“Думаю, у каждого в жизни бывает один-два случая, когда видишь или слышишь что-то такое, от чего твоя жизнь вдруг начинает течь в другом направлении. Когда я услышал этих забулдыг, мое незамутненное политическое сознание вдруг помутнело, – вспоминал Афанасьев. – Я впервые ощутил сомнение. Только через три года, после речи Хрущева, я начал задумываться как следует, но именно это пьяное празднование в московской подворотне впервые заставило меня усомниться. Я после этого стал другим”.
После университета Афанасьев работал комсомольским секретарем в Красноярске – недалеко от тех мест, где сидел его отец. Никаким радикалом он тогда, разумеется, не был. Он верил в “безграничные возможности” партии.

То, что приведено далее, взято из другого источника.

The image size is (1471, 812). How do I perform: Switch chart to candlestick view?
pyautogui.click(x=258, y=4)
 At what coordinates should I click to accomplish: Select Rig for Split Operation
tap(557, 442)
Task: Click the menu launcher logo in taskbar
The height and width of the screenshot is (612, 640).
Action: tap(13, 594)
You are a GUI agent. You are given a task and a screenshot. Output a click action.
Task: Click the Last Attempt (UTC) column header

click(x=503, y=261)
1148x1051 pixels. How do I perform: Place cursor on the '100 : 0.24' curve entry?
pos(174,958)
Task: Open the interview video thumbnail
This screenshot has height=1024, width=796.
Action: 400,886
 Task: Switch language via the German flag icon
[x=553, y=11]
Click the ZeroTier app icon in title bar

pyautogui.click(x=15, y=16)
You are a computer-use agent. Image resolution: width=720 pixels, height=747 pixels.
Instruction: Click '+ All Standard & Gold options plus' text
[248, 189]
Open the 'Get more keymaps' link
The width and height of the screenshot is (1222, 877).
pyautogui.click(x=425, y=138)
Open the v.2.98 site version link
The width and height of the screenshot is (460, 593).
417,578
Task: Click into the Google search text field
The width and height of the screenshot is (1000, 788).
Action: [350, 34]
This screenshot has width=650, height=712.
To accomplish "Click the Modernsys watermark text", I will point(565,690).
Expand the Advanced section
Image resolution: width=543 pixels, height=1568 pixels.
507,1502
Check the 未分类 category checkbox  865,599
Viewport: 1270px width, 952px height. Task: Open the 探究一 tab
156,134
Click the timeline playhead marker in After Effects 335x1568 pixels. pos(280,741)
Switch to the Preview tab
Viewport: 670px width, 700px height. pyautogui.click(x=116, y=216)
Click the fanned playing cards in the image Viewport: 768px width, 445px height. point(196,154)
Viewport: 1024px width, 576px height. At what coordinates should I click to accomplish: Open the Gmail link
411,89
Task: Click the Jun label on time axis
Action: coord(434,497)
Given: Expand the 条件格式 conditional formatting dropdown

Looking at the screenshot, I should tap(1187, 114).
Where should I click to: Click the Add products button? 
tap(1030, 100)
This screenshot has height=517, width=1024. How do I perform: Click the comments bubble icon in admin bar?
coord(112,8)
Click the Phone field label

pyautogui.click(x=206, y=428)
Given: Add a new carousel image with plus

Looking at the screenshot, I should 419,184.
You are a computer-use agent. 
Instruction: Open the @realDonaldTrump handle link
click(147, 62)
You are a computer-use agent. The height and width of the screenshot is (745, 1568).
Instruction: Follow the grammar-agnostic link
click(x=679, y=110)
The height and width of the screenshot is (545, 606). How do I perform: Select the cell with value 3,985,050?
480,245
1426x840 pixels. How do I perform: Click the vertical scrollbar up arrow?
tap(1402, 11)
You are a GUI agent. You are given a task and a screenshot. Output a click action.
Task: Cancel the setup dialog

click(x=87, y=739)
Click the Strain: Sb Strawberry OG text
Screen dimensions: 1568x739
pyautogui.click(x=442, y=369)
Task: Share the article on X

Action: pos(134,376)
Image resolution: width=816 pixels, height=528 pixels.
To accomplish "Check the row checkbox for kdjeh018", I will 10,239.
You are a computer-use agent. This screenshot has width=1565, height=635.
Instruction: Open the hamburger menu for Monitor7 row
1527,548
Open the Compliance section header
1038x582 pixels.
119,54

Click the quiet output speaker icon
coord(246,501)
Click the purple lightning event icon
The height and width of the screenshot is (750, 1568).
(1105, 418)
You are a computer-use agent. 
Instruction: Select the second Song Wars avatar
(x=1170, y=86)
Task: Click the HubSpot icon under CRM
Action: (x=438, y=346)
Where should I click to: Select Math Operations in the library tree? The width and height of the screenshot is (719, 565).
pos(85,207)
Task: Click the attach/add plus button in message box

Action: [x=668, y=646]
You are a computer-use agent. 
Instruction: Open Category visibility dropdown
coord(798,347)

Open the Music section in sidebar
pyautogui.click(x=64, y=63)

С друзьями он разговаривал о великих перспективах ленинской идеологии и об исполинской ГЭС, которую они – вернее, рабочие – возводили.
“Этот энтузиазм продержался до конца 1960-х, – замечал Афанасьев, – до времени, когда Брежнев взялся реанимировать Сталина”.
Вернувшись в Москву, Афанасьев работал в аппарате ЦК комсомола, а затем защитил диссертацию по истории: его специальностью стала французская историография. Он был достаточно сообразителен, чтобы не пойти на кафедру советской истории (“вот уж где собрались одни идиоты и приспособленцы!”), но в своих статьях восхвалял все, что положено, и клеймил “преклонение перед Западом”. Многие годы в своих работах он доказывал, что “буржуазные историки” чрезвычайно недооценивают значение Октябрьской революции. Главным образом он, по его словам, “прочесывал их тексты на предмет «вопиющих недостатков»”.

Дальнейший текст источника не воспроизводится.